Unkonventionelle Lösungen für eine zukunftsfähige Gesellschaft

Posts Tagged ‘Greece’

Greece has a deadly new migration policy – and all of Europe is to blame

Posted by hkarner - 2. September 2020

Date: 01‑09‑2020

Source: The Guardian Daniel Trilling

Every time Athens pushes a refugee boat away, it’s the result of an entire continent acting in its perceived self‑interest

A vital part of international refugee law is the principle of non‑refoulement: the idea that states should not push people seeking asylum back to unsafe countries. In a country like the UK, which does not sit next to a war zone, advocates of “tougher” policies to deter asylum seekers will claim that the principle does not apply, since people who reach Britain’s shores will have passed through several peaceful countries before they get there.
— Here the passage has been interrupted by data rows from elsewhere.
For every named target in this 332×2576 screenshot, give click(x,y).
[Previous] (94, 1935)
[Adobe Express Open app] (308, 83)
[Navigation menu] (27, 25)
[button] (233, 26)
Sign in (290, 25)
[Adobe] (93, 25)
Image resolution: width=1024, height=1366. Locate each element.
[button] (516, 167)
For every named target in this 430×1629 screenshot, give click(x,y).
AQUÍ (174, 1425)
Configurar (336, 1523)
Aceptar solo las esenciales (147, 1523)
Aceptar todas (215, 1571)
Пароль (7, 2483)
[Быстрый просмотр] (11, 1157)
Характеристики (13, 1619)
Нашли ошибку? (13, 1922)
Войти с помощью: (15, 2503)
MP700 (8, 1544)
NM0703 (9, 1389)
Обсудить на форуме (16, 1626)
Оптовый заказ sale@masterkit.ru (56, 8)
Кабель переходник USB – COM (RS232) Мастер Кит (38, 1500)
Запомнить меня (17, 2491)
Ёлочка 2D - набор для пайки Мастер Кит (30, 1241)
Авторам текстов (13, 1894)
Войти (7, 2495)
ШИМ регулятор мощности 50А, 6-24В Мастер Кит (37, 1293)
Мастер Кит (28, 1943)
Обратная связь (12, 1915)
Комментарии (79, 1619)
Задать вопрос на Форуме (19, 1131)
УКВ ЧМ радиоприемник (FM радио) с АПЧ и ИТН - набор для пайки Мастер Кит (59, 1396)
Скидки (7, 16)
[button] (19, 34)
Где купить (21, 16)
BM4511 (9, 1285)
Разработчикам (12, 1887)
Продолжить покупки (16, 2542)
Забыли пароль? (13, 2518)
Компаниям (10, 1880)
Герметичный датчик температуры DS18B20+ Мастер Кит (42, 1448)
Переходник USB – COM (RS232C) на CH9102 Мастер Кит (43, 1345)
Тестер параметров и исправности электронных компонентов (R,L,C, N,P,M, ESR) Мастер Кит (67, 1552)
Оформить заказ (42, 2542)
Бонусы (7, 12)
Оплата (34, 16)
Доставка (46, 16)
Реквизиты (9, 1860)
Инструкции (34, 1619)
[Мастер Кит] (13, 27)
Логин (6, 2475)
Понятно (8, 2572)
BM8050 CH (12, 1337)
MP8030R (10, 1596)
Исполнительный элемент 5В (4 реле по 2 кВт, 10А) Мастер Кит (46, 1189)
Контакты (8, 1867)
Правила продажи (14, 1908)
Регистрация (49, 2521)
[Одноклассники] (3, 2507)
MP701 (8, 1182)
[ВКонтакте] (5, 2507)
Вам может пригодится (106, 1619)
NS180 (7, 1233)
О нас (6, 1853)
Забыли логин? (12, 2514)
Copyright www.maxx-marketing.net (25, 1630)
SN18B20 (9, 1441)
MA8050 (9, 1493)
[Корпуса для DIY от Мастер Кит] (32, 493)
But if every country looks only to its own interests, and behaves as if asylum seekers are someone else’s problem, then you very quickly end up with a system that traps people in situations where their lives are at risk. That is the system bequeathed by Europe’s panicked response to the 2015 refugee crisis, and in recent months, partly under cover of the emergency conditions imposed by the coronavirus pandemic, it has got worse. Den Rest des Beitrags lesen »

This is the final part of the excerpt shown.